Em meus anos de experiência, impulsionei o fortalecimento dessa visão. Acredito que cuidar da experiência dos nossos colaboradores não é apenas um dever moral, mas uma forma de sustentar crescimento, inovação e qualidade no serviço que entregamos. Afinal, empresas são feitas de pessoas, e pessoas constroem resultados quando se sentem valorizadas, reconhecidas e integradas ao propósito coletivo.
Outra pesquisa do BMC, realizada no mesmo ano e aplicada com 690 profissionais, reforça a relação clara entre clima saudável, satisfação e bem-estar psicológico. O estudo evidencia que o ambiente de trabalho, a tecnologia e a organização interna são variáveis-chave na experiência do colaborador.
O Employee Experience nos convida a olhar para dentro com profundidade a forma como acolhemos novos talentos, como comunicamos nossas decisões, como treinamos lideranças e como promovemos o bem-estar dentro das equipes.

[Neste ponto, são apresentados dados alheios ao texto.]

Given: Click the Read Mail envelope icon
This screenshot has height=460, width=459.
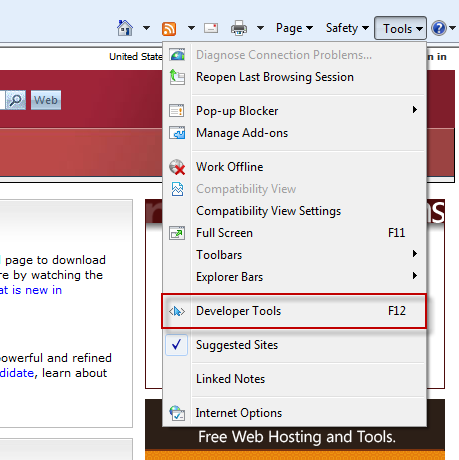Looking at the screenshot, I should click(211, 28).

São essas práticas que moldam o sentimento de pertencimento e constroem uma cultura capaz de reter talentos e atrair profissionais cada vez mais alinhados aos nossos valores.

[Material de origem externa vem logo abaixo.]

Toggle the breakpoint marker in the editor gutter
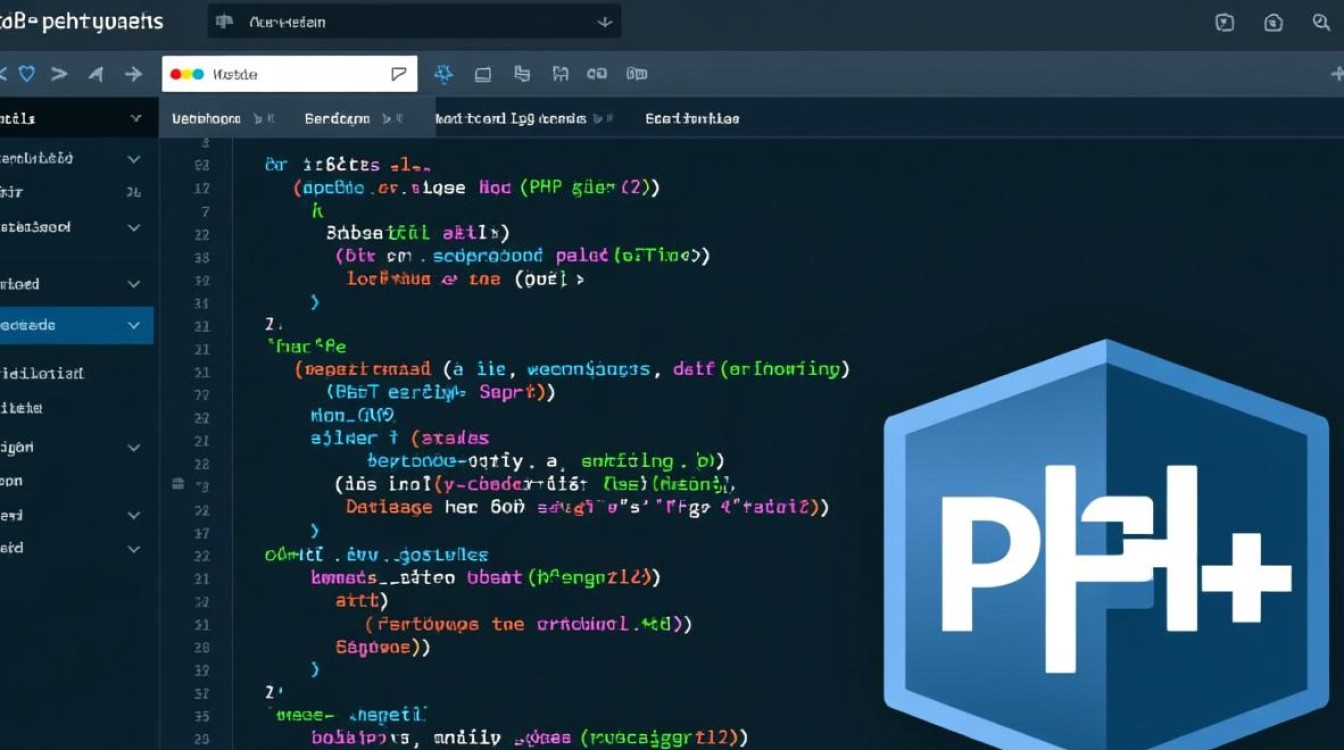The height and width of the screenshot is (750, 1344). point(176,483)
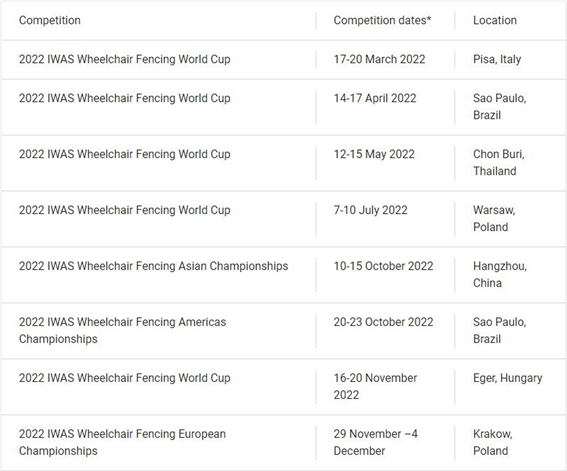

O ano de 2025 também traz novos insights. Um estudo intitulado “Onboarding: a key to employee retention and workplace well-being” demonstra que processos de onboarding bem estruturados reduzem a intenção de turnover e aumentam a identificação organizacional e o bem-estar dos recém-contratados. Isso evidencia o impacto do início da jornada de trabalho na experiência geral do colaborador.

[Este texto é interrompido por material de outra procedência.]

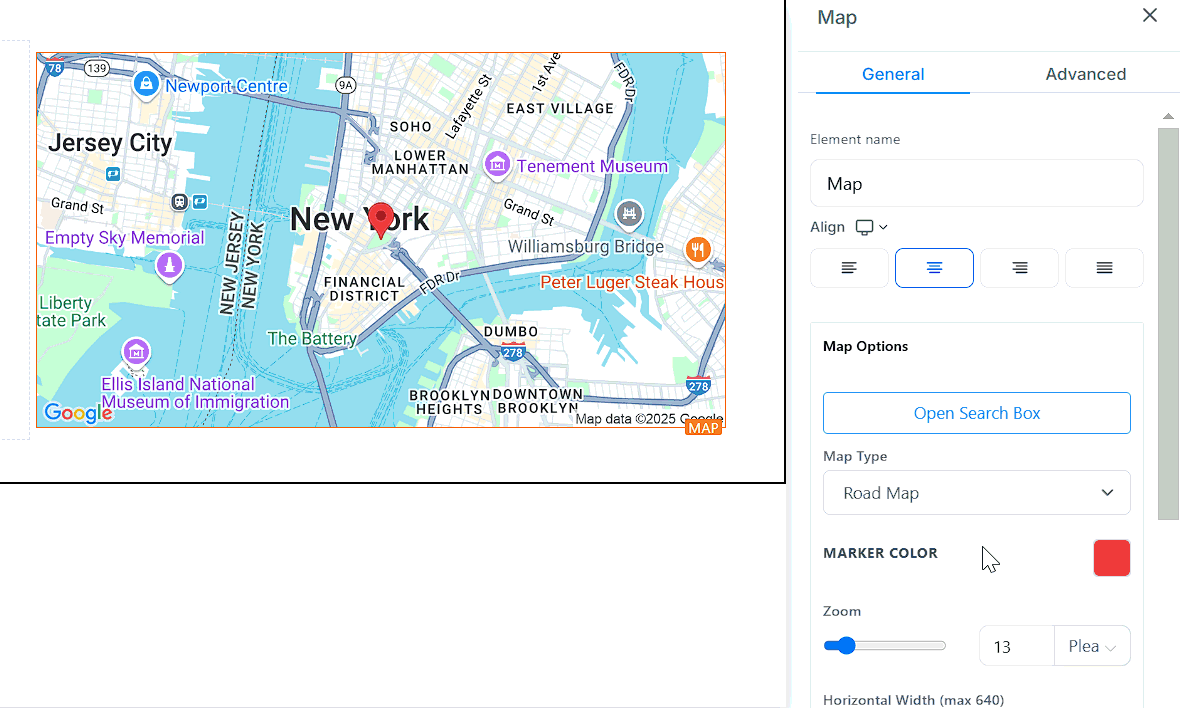
Task: Switch to the Advanced tab
Action: click(x=1085, y=74)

Essas descobertas reforçam aquilo que, na prática, quem trabalha com pessoas já sabe: experiência não é um setor, é uma cultura. Não se limita ao RH. Envolve líderes, comunicação interna, processos, tecnologia e a forma como a empresa enxerga seu propósito.
Se os anos de 2024 e 2025 consolidarem dados que comprovam o impacto do EX, 2026 será o período em que as empresas brasileiras precisarão transformar essas evidências em prática. Esse movimento exige mensurar, ouvir, ajustar e agir continuamente. Employee Experience não é um programa fechado, mas um ciclo permanente de evolução.